Some notes I have been given have some kind of typo in them I think. There is a suggestion that time dependent schrodinger equations can be solved by expanding initial states in terms of stationary states, and that seemed like a problem. I wanted to make sure my intuition is correct, but I should have clarification on the issue from the author of the notes shortly as well.

 

[atyy]

It's a terminology thing. The time-dependent Schroedinger equation (TDSE) can contain a Hamiltonian that has no explicit time dependence.

For example, the TDSE given in http://hyperphysics.phy-astr.gsu.edu/hbase/quantum/scheq.html has a Hamiltonian with no explicit time dependence because the potential U is a function of x only.

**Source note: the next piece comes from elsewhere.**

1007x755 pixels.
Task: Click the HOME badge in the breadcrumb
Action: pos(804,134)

When the Hamiltonian has no explicit time dependence, we can treat the wavefunction as a product of two functions, one a function of space, the other of time. This is called separation of variables, and results in an equation called the time-independent Schroedinger equation (TISE) for the part of the wavefunction that is only a function of space. The stationary states are given by solving the TISE, substituting back into the TDSE and seeing that in some sense those states don't change in time. A general solution of the TDSE in which the Hamiltonian has no explicit time dependence is formed by a superposition of TDSE solutions, each oscillating with its own frequency.

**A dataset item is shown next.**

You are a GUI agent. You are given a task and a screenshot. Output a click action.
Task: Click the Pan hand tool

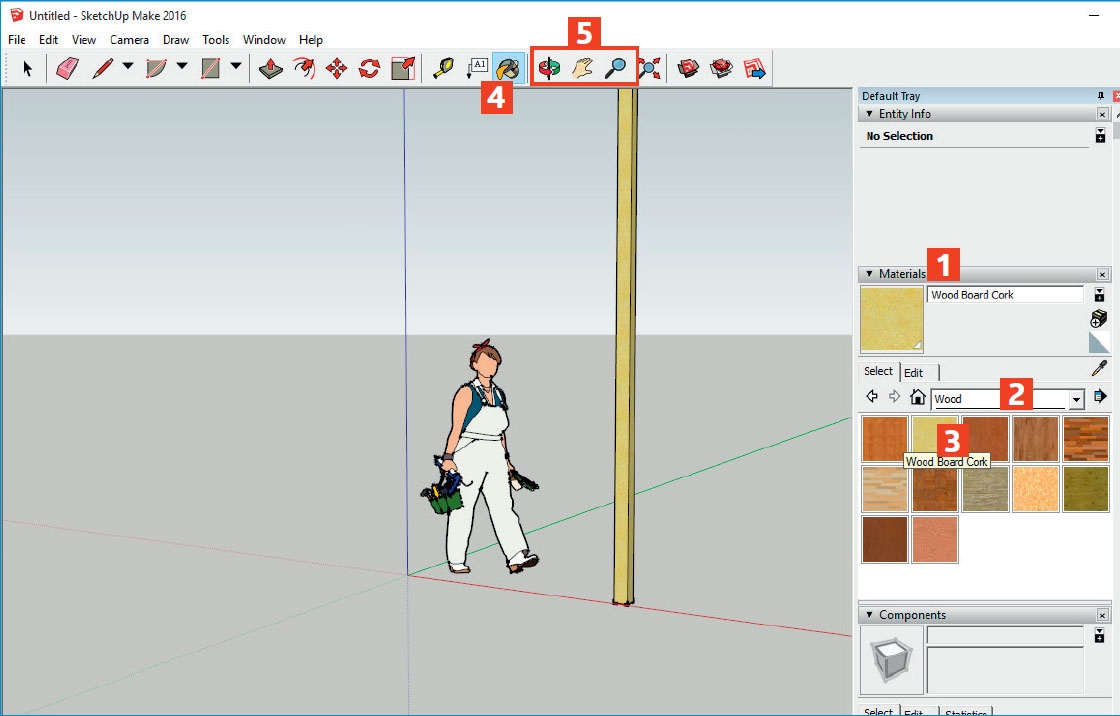[582, 68]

If U is a function of x and t then attacking the TDSE by separation of variables using functions of space only and time only doesn't work, and the situation is usually treated by time-dependent perturbation theory. http://galileo.phys.virginia.edu/classes/752.mf1i.spring03/Time_Dep_PT.htm

 

[Ken G]

And not to add anything to that excellent answer, but just in case it's not clear, the answer is that the time-dependent SE does admit solutions that are stationary states-- they are the energy eigenstates of any time-independent Hamiltonian. You can easily see that any such eigenstate will have a trivial time dependence of simply advancing its phase by the factor e^-iEt/hbar, and this is called "stationary" because a global phase factor like that does not (by itself) induce any changes in the observables.

 

[nebula009]

thanks all! It did turn out to be a terminology thing. I had thought that the TDSE meant that the Hamiltonian must be time dependent, but in the context that the confusion arose we are talking about the state vector evolving in time, with the phase factor mentioned.

Actually I'm not sure why I thought this anymore. I mistakingly read/heard something and conflated the two categories. Thanks again for the answers because I did become independently interested in the possibility of eigenstates for an H(t).